Le tribunal administratif de Lyon ordonne, lui aussi, au maire de Vaulx-en-Velin de retirer le drapeau palestinien installé depuis le 4 juillet.
Dans une décision de justice parue ce mercredi 8 juillet, le tribunal administratif de Lyon donne raison au préfet du Rhône, Etienne Guyot, et demande au maire de Vaulx-en-Velin d’enlever le drapeau palestinien installé sur le parvis depuis le 4 juillet dans le cadre du festival "Résonance Palestine".
Pour rappel, l’Etat avait demandé au maire LFI Abdelkader Lahmar de retirer le drapeau dans un souci de non-respect de la "neutralité des services publics." Et d’ajouter : "Cette initiative contrevient au principe de neutralité des services publics et est susceptible de porter une atteinte grave à l’ordre public compte tenu des réactions qu’elle est de nature à provoquer dans un contexte particulièrement tendu." L'édile avait refusé, poussant le préfet à saisir la justice.
"Une prise de position de nature politique au sujet d’un conflit en cours"

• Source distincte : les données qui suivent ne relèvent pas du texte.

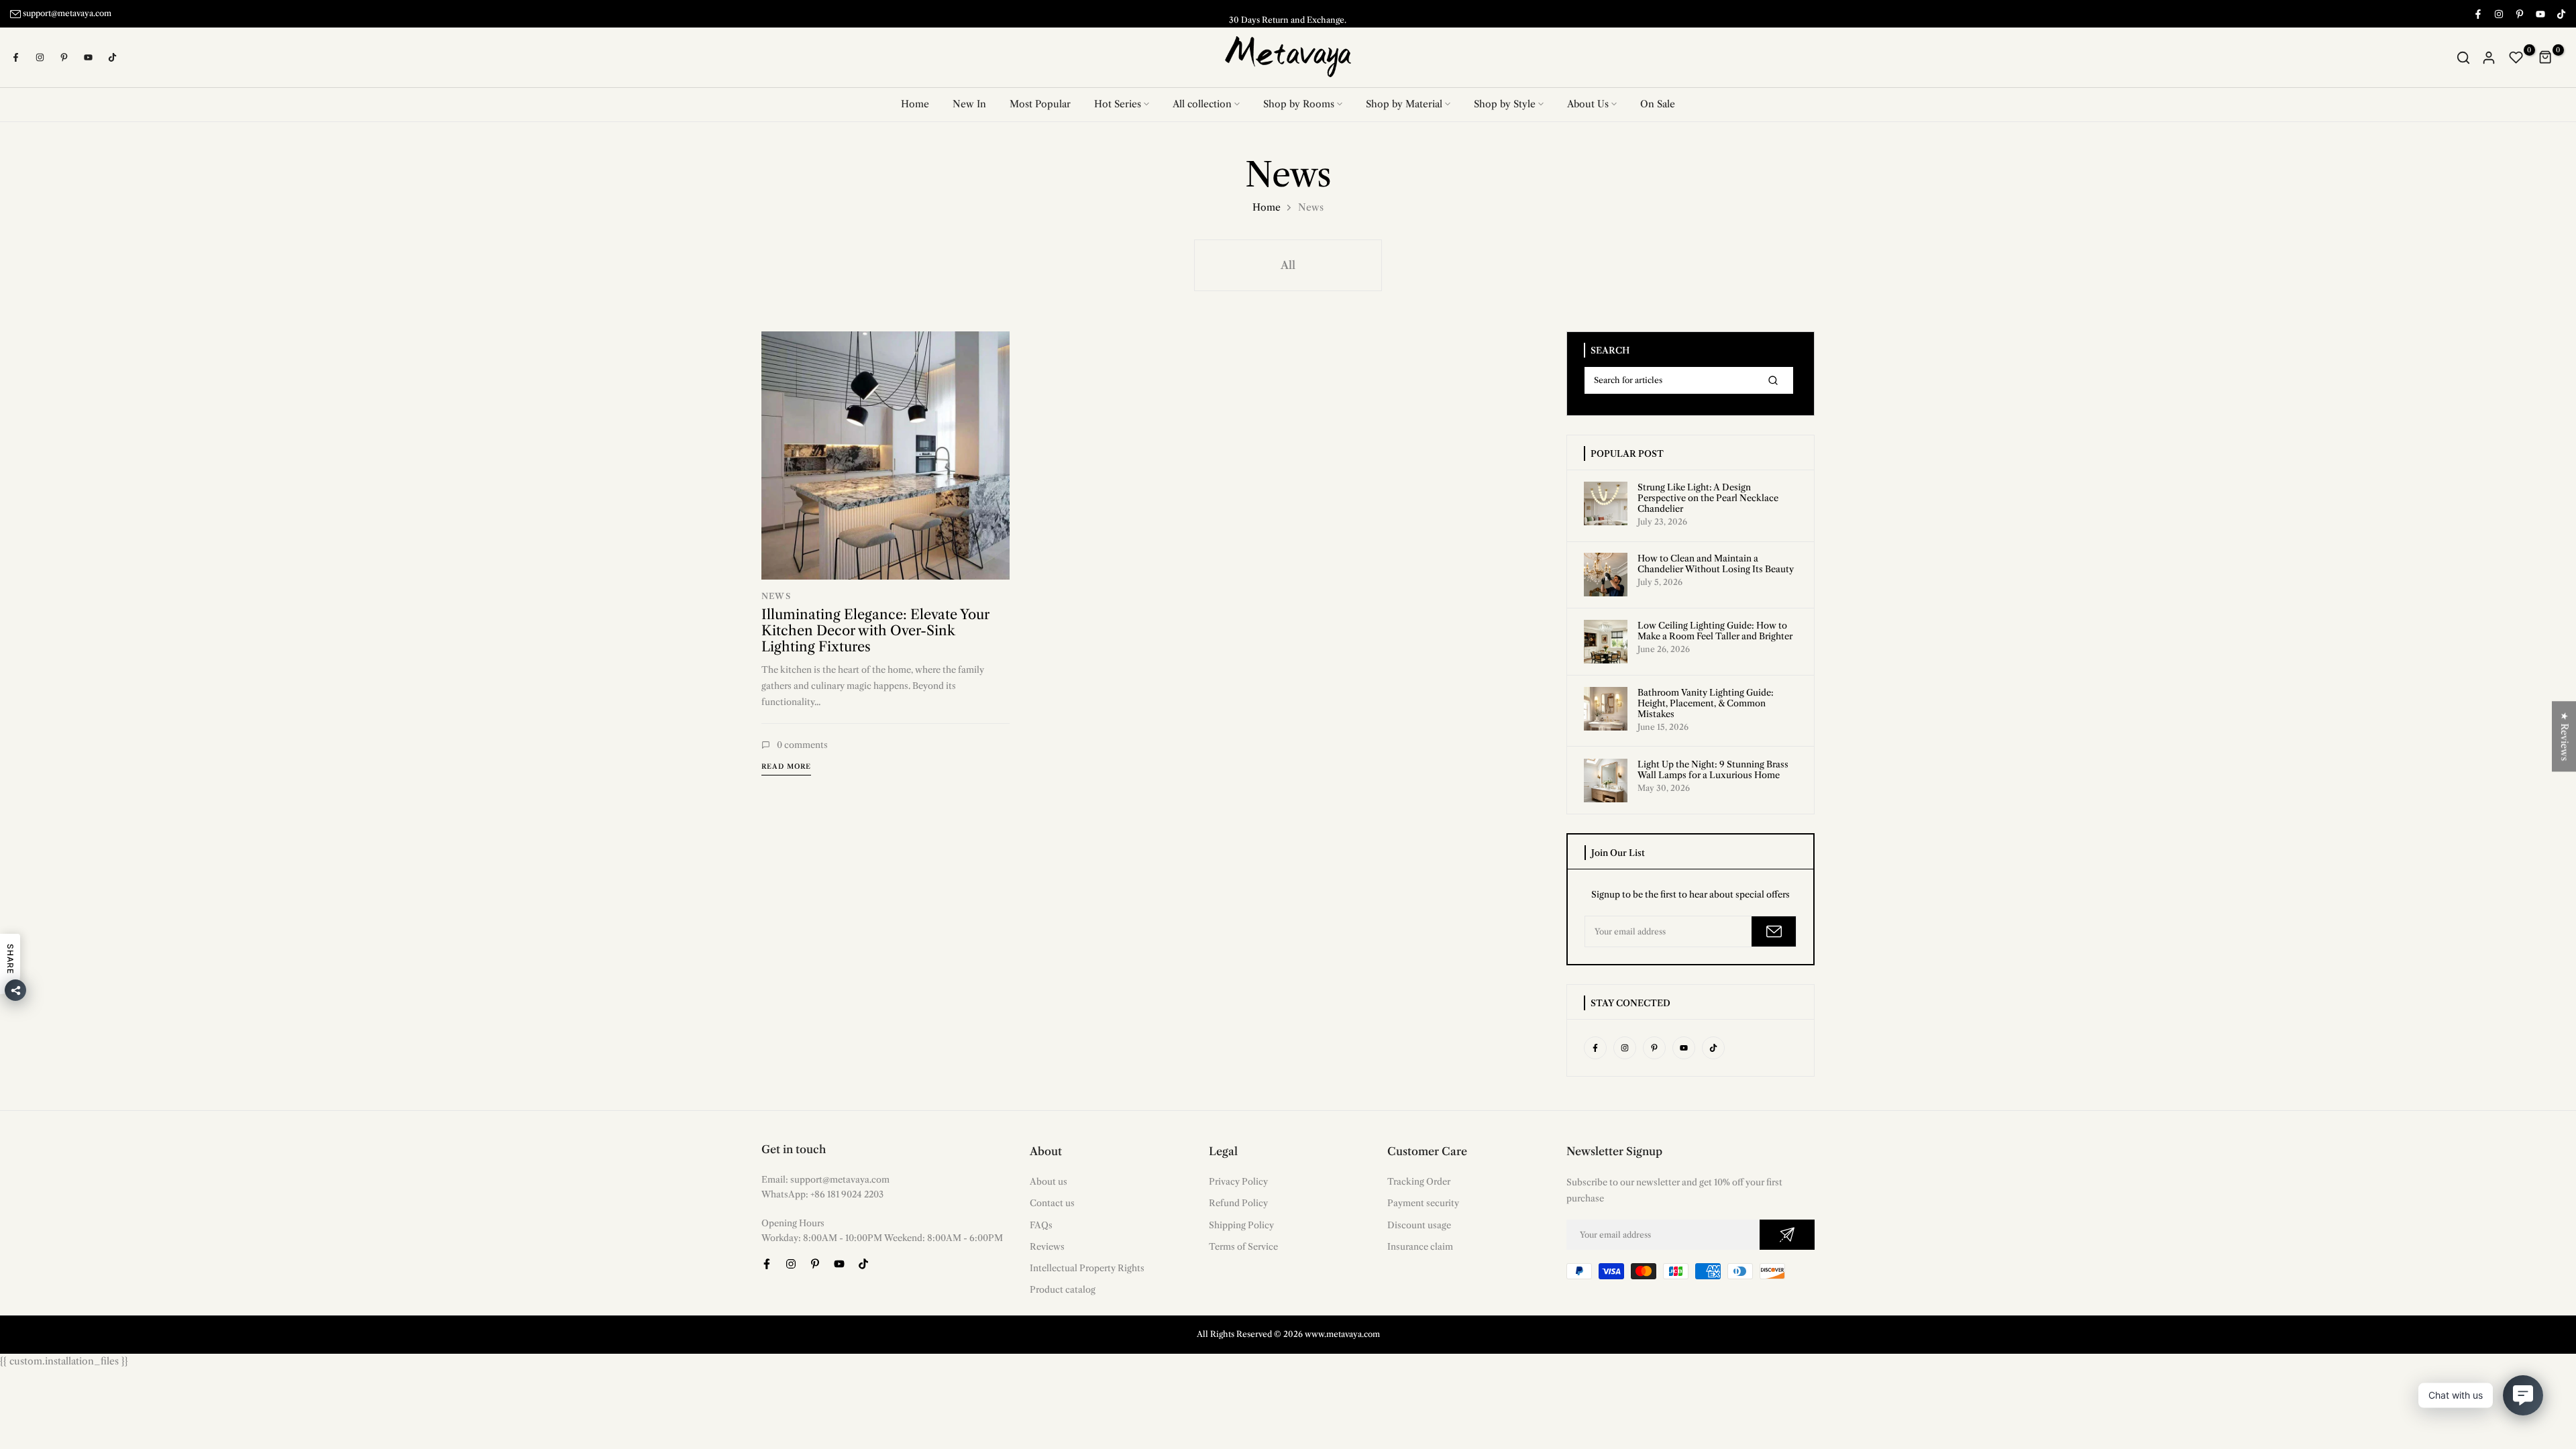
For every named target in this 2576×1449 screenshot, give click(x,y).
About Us (1588, 104)
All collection (1202, 104)
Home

Dans sa décision, le tribunal ordonne donc à la municipalité vaudaise de procéder "sans délai" au retrait du drapeau palestinien du fronton de la mairie, "sous astreinte de 100 euros par jour de retard à compter de la notification de la présente ordonnance", ce dernier s’opposant "à ce que soient apposés sur les édifices publics des signes symbolisant la revendication d’opinions politiques, religieuses ou philosophiques."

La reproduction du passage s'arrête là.